Case Presentation: A 46-year-old male with a history of type II diabetes mellitus on metformin presented with five days of severe, post-prandial epigastric pain with inability to tolerate meals. Labs on admission were notable for mild hyperglycemia with finger stick blood glucose between 100 and 200 mmol/L with an anion gap of 21, pH 7.3, and serum bicarbonate 14mmol/L. Patient had an elevated serum beta-hydroxybutyrate to 3.3mmol/L with a negative lactate, negative osmolar gap, and no history of alcohol or salicylate use. Lipase was negative, liver function tests were within normal limits, and a right upper quadrant abdominal ultrasound was unremarkable. In the emergency room, he was presumed to have starvation ketosis from poor oral intake and admitted to medicine for further workup. CT angiogram of the abdomen was obtained given concern for mesenteric ischemia, and was notable for acute on chronic pancreatitis with marked pancreatic duct dilatation (See Figure 1). Patient was given intravenous fluids, intravenous opioids, and placed on an insulin sliding scale for diabetes management. Over the next 24 hours, the patient experienced increasing nausea with worsening anion gap acidosis. Finger stick blood glucose remained in the 100-200 mmol/L range. Patient was started on a continuous insulin drip for presumed euglycemic diabetic ketoacidosis (DKA), with significant improvement in his nausea and resolution of anion gap acidosis.
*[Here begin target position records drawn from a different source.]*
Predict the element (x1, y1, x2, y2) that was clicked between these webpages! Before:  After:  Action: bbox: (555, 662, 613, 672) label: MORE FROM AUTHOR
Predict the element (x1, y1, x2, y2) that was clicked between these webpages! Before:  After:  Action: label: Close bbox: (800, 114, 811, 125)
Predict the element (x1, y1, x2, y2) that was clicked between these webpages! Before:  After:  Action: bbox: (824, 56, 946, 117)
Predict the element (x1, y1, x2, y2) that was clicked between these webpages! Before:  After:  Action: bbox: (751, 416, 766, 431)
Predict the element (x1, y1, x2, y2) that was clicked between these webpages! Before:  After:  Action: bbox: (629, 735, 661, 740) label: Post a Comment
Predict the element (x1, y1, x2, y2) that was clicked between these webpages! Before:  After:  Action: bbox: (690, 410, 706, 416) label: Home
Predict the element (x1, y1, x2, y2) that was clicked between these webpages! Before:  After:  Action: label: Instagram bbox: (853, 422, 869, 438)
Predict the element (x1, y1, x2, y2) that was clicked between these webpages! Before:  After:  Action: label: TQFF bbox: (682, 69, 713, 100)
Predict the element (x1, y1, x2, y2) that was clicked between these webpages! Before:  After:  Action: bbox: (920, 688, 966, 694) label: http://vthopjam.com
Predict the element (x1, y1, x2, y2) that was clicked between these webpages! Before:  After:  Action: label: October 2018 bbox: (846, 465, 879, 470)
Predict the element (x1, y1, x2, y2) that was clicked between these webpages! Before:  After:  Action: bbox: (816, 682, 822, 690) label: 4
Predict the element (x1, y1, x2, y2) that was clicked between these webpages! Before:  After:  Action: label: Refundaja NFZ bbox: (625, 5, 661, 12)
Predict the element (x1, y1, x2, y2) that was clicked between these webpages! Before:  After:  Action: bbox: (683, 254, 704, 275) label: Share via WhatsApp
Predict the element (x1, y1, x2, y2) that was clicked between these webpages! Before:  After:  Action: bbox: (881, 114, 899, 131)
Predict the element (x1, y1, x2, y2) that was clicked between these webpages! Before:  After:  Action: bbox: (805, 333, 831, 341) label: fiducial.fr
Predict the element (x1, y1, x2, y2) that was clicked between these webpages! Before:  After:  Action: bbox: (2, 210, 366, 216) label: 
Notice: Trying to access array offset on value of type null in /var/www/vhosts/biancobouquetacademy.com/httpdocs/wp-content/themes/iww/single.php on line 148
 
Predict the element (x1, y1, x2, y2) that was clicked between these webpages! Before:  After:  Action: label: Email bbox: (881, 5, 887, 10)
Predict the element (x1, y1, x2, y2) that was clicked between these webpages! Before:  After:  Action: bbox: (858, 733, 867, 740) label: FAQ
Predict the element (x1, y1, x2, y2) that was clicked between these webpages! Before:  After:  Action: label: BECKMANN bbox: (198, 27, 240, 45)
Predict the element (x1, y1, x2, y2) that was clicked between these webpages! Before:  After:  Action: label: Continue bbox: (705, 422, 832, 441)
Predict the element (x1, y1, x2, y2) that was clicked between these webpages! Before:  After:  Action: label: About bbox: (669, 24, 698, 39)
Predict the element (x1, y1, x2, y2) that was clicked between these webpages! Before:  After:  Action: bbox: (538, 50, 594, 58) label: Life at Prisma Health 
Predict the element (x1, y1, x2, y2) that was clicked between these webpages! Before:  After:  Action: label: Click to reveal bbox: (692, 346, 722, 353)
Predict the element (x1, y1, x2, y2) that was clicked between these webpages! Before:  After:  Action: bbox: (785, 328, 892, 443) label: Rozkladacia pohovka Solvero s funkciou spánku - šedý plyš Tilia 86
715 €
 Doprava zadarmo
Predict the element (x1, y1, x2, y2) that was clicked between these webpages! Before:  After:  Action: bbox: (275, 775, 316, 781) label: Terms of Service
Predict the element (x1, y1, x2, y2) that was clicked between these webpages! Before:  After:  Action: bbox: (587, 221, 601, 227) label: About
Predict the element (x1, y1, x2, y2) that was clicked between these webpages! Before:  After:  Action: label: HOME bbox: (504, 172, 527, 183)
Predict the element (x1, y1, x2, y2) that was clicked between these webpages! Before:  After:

Patient underwent endoscopic retrograde cholangiopancreatography (ERCP), and a gallstone was found in the pancreatic duct and treated with stenting and lithotripsy. The patient’s symptoms continued to improve following the procedure and he was discharged on an insulin regimen with endocrine, gastroenterology, and surgery follow-up. 

Discussion: Euglycemic diabetic ketoacidosis (DKA) has been described particularly in type I diabetes patients with poor oral intake, treatment with insulin prior to arrival in the emergency department, or treatment with sodium-glucose co-transporter 2 (SGLT2) inhibitors.[1, 2] Euglycemic DKA can rarely be seen in the setting of acute pancreatitis, even without the presence of underlying diabetes.[3] We believe our patient presented with euglycemic DKA secondary to acute on chronic gallstone pancreatitis and in the setting of baseline insulin deficiency from chronic pancreatic disease. Starvation and alcoholic ketosis as well as salicylate toxicity were also on the differential for this patient. However, he denied any history of alcohol or salicylate use and bicarbonate levels generally stay above 18 mmol/L in starvation ketosis.[4] Our patient also had a negative lipase despite a history and imaging consistent with acute pancreatitis. Despite its high sensitivity and specificity, lipase negative pancreatitis has been reported especially in those patients with chronic pancreatitis secondary to destruction of acinar cells.[5] 

Conclusions: We present a rare case of euglycemic DKA in the setting of acute on chronic gallstone pancreatitis with a negative lipase. This case highlights the importance of maintaining a high level of suspicion for euglycemic DKA in cases of marked anion gap acidosis with serum ketosis and understanding limitations of lipase testing in chronic pancreatitis patients.

IMAGE 1: Figure 1: Pancreatic duct dilatation with peri-pancreatic inflammation and calcification to suggest acute on chronic pancreatitis.